Croatia was on course towards snap polls on Friday, a day after the government of Prime Minister Tihomir Oreskovic fell in a no-confidence vote and only seven months after the last parliamentary elections.

The opposition Social Democrats (SDP) and smaller parties, creating a new majority in parliament, declared their intent to dissolve the legislature on July 15 and automatically trigger early elections,  the 24Sata daily reported online.

That scraps efforts by the conservative Croatian Democratic Union (HDZ) to rebuild a governing coalition. 

Presently, 84 to 86 of the 151 legislators favour elections as the way out of the crisis, including those belonging to Most (Bridge), a newcomer reformist party that was the junior partner of the HDZ in Oreskovic's government.

Under Croatian law, elections must be held between 30 and 60 days after the dissolution of parliament.
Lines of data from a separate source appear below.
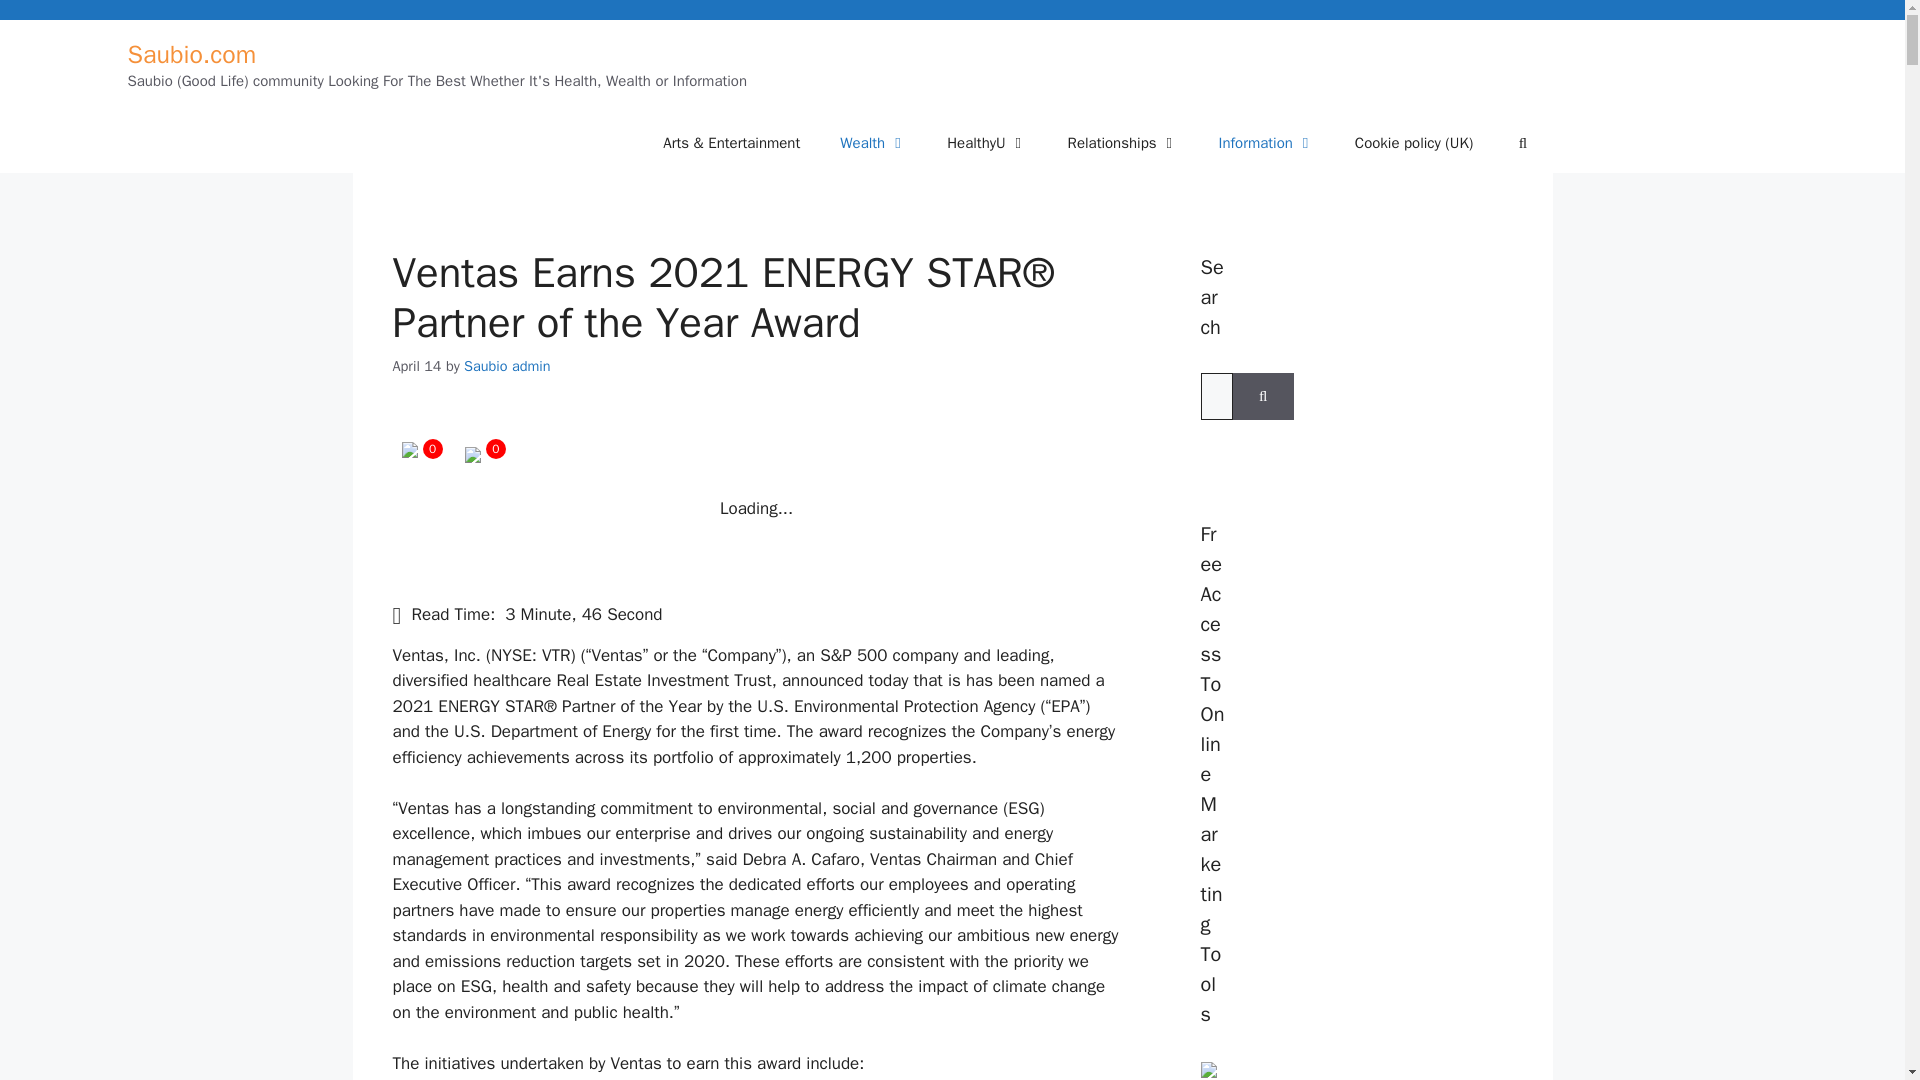 The image size is (1920, 1080). What do you see at coordinates (506, 364) in the screenshot?
I see `View all posts by Saubio admin` at bounding box center [506, 364].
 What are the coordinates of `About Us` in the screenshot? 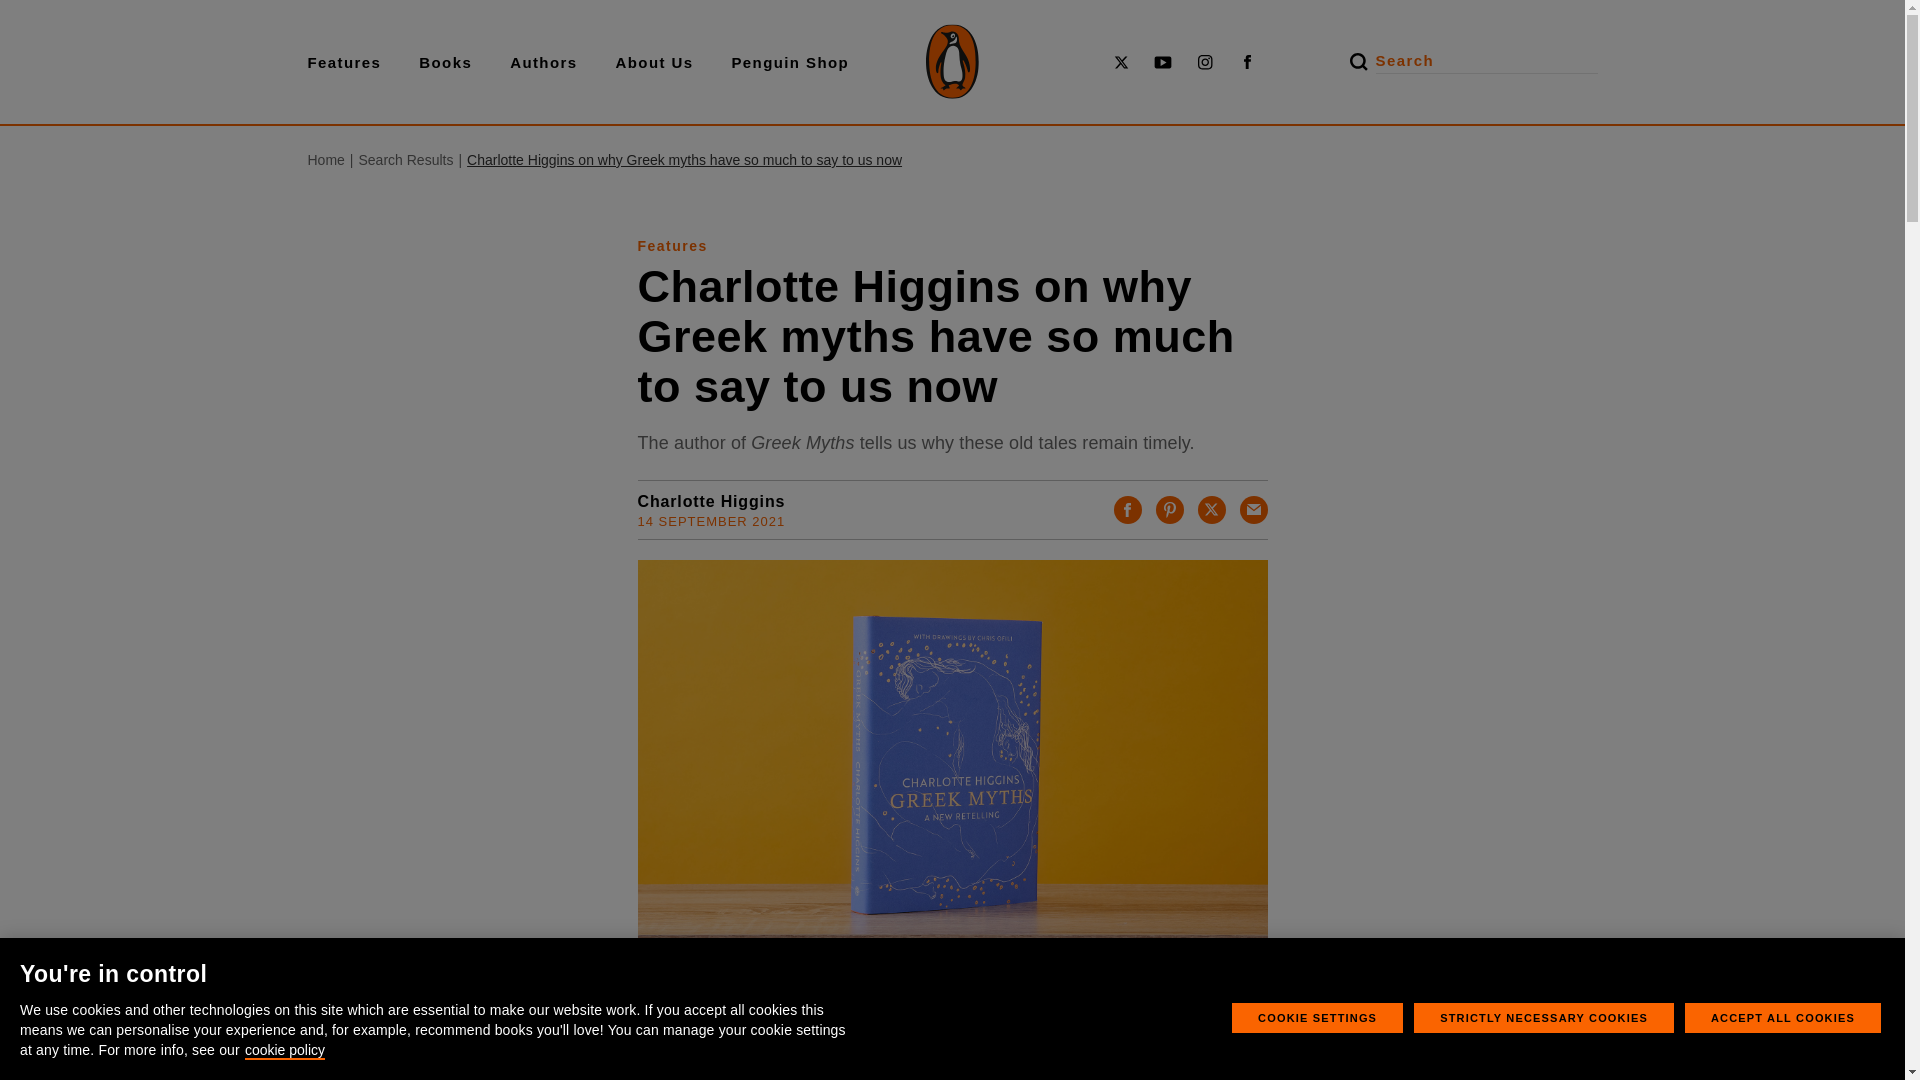 It's located at (654, 62).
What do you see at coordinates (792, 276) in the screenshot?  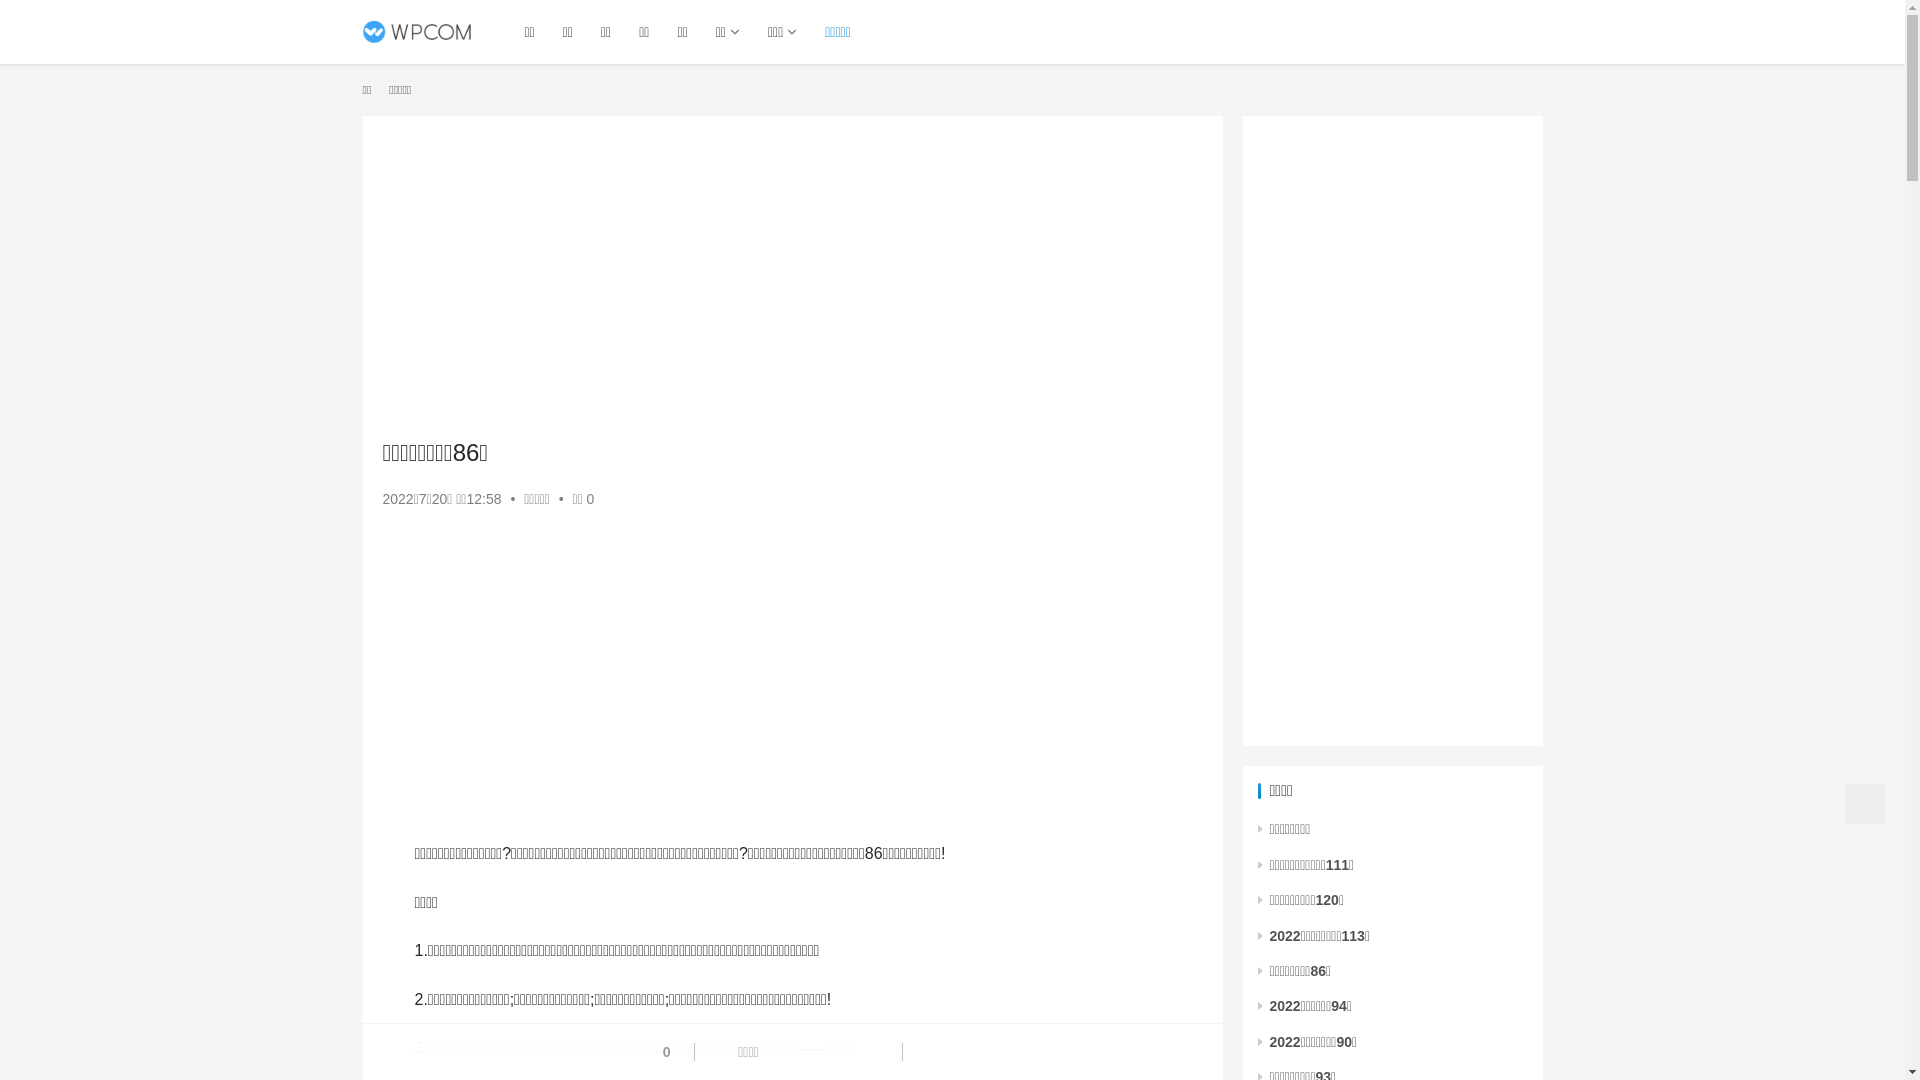 I see `Advertisement` at bounding box center [792, 276].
Delaying the move until July 15 would allow the vote to take place in September, after the busy summer season in the Adriatic tourist haven.

The HDZ and Most appointed the non-partisan Oreskovic in January, after difficult talks that followed elections in November, but they immediately began feuding, hampering the cabinet.

Most accused HDZ chief Tomislav Karamarko of corruption, demanding his resignation from the cabinet.

Oreskovic had asked Karamarko and Most leader Bozo Petrov to step down from their leadership positions in order to end the impasse, but the HDZ instead launched the no-confidence motion that toppled him in a 125-15 vote.